Reno Salvail était donc en Égypte, dans le grand monument d’Abou Simbel, surveillant avec fébrilité l’arrivée des premiers rayons de l’aube, qui devaient glisser le long des pierres millénaires du temple sur 60 mètres, jusqu’à chatouiller les statues intestines de Rê, Amon, Ptah et Ramsès II, lorsqu’une bouffée de nuages est venue ruiner le spectacle anticipé. C’était en 1985.  Autour de lui, les gens se promettaient de revenir l’année suivante, mais Reno Salvail, lui, ne serait pas de retour.

C’est plutôt en 1992 qu’il reprend rendez-vous avec les premiers rayons du solstice, mais cette fois, au creux du fleuve Saint-Laurent, dans la Baie Sainte-Catherine, tout près de Tadoussac. Il n’est plus question d’illuminer des divinités de la mythologie égyptienne, mais de créer une installation artistique, Le solstice des baleines, où le créateur et son œuvre se situent dans un grand tout, dominé par le soleil, le fleuve et le vivant.

L’installation de Reno Salvail s’inscrit dans le courant du land art. L’art de la Terre, créé aux États-Unis en 1968, désire sortir l’art des musées, en ne se contentant plus de représenter la nature, mais de s’y enraciner. Généralement éphémères, les œuvres qui se réclament du land art utilisent des matériaux organiques, et prennent souvent des proportions gigantesques. Salvail ancre son œuvre dans la nature, mais il dépasse les préceptes du land art, cherchant à créer un lien avec le monde animal. C’est ce qu’il nous livre, dans le récit de la création de son œuvre : « Je préférais de beaucoup un contact avec le monde animal plutôt qu’avec les seuls éléments. »

===============

- **Série d'exercices**
1. Indiquez si chaque affirmation concorde avec l'extrait sur Reno Salvail, en répondant par oui ou non et en citant les mots décisifs de l'extrait : (a) En 1985, des nuages ont gâché le spectacle attendu à Abou Simbel. (b) Le land art est né en Europe. (c) Salvail préférait un contact avec les seuls éléments plutôt qu'avec le monde animal.
2. Poursuivez, s'il vous plaît, l'extrait sur Reno Salvail après sa dernière phrase.

Données sur les éléments et la position du texte
===============

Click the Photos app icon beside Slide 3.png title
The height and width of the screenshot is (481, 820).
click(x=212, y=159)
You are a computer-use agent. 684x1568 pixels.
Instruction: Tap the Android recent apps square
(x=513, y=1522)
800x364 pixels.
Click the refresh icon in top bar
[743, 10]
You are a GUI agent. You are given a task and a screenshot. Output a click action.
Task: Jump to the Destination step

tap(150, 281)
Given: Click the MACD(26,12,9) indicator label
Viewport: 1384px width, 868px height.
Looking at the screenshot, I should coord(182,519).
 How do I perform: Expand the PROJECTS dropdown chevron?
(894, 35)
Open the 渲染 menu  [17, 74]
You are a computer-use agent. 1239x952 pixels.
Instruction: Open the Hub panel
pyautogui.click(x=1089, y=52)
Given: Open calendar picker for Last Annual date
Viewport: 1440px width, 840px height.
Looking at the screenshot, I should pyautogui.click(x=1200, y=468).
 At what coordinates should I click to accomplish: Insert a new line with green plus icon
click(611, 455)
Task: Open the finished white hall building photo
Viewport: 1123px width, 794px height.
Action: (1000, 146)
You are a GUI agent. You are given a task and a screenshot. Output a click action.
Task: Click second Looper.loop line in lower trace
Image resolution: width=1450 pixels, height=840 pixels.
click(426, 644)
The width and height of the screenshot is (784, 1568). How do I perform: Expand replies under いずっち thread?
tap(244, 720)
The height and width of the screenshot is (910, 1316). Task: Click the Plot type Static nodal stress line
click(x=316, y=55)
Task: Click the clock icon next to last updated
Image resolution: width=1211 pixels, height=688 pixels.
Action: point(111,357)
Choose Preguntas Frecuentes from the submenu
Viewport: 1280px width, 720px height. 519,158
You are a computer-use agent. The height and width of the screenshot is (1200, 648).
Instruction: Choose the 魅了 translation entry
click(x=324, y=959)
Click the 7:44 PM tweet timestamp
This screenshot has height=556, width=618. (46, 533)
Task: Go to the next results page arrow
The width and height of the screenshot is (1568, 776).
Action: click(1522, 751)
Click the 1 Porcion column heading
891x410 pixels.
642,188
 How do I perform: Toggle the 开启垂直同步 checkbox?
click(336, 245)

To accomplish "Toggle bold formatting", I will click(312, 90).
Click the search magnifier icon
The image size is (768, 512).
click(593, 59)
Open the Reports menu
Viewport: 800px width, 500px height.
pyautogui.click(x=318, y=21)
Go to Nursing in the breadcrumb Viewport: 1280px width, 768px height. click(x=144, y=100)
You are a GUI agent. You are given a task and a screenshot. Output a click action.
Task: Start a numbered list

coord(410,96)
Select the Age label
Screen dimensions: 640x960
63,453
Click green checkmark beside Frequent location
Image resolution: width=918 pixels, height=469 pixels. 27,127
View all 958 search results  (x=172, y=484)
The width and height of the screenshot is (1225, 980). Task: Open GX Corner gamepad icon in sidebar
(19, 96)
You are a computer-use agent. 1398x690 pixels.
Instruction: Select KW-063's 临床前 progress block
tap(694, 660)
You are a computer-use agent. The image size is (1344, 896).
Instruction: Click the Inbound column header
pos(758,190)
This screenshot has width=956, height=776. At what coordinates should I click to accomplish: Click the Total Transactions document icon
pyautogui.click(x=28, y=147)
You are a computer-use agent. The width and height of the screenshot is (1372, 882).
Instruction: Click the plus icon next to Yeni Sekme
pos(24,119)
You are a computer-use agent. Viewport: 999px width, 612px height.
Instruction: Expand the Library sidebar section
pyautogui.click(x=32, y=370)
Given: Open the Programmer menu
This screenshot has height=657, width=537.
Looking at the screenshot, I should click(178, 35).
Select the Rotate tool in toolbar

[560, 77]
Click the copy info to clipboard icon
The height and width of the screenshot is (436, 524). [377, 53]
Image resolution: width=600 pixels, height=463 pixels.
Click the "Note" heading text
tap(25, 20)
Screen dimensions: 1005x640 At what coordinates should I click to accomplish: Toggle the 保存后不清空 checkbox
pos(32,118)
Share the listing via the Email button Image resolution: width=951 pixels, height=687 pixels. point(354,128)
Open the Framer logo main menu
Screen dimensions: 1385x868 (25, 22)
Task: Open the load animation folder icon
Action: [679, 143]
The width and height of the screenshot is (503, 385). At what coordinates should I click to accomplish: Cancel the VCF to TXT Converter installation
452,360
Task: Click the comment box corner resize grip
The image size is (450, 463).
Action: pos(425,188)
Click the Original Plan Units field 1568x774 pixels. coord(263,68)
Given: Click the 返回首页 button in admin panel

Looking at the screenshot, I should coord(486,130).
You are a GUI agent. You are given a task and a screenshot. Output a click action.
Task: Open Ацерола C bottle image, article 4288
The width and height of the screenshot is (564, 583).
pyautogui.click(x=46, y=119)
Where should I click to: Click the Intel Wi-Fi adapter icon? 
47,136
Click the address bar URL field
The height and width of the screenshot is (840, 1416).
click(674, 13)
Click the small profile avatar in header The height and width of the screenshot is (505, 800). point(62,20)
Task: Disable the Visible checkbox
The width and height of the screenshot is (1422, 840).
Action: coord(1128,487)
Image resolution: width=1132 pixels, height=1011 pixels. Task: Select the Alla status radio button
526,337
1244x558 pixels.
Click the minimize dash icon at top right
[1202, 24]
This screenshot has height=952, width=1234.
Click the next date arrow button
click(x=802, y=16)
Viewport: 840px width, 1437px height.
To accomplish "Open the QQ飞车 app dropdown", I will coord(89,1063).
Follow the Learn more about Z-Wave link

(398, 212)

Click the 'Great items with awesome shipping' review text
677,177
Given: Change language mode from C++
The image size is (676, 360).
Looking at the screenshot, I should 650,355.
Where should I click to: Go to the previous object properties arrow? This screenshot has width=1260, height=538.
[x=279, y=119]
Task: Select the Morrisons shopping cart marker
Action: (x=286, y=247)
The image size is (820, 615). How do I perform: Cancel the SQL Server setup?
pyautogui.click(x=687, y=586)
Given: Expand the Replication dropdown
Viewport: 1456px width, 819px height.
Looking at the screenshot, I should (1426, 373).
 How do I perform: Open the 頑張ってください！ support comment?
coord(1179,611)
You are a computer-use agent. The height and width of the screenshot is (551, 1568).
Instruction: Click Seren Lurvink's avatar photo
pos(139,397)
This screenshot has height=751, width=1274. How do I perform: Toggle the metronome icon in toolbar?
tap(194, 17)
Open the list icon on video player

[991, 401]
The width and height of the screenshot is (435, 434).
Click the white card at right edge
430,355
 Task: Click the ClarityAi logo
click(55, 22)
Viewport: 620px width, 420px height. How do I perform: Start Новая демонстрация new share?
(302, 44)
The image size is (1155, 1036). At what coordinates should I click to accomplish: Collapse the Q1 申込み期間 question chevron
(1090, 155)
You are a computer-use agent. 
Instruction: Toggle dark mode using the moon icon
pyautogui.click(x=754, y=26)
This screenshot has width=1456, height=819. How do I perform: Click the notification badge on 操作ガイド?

===============

- **Réponses**
1.
(a) Oui : « lorsqu’une bouffée de nuages est venue ruiner le spectacle anticipé. C’était en 1985. »
(b) Non : « créé aux États-Unis en 1968 »
(c) Non : « Je préférais de beaucoup un contact avec le monde animal plutôt qu’avec les seuls éléments. »

2.
Mais qu’est-ce donc que Le solstice des baleines ? Concrètement : quatre tours d’aluminium hautes de cinq mètres, sur lesquelles Reno Salvail a installé des miroirs concaves. Ces tours, boulonnées chacune sur quatre îles distinctes, situées à un kilomètre l’une de l’autre, forment ensemble un carré parfait d’un périmètre de quatre kilomètres. Les reliant ensemble sur une carte géographique, Reno Salvail y voit la base de la Grande Pyramide de Khéops. Le créateur a quitté l’Égypte, mais celle-ci n’est pas sortie de sa tête. 

À l’instar du monument d’Abou Simbel, ces tours doivent capter les premiers rayons de soleil du solstice. Orienté d’après des calculs précis, le miroir de la tour la plus à l’ouest doit réfléchir les rayons vers la tour nord, qui les réfléchira vers la tour est et, à son tour, vers celle du sud. Une fois complétée cette géométrie lumineuse, un mécanisme doit déclencher un magnétophone, sur lequel Reno Salvail a préalablement enregistré des chants de baleines. Il écrit : « Ces chants seront transmis dans l’air, ainsi que sous l’eau à l’aide de haut-parleurs sous-marins, et devraient attirer les grands cétacés au centre du quadrilatère. »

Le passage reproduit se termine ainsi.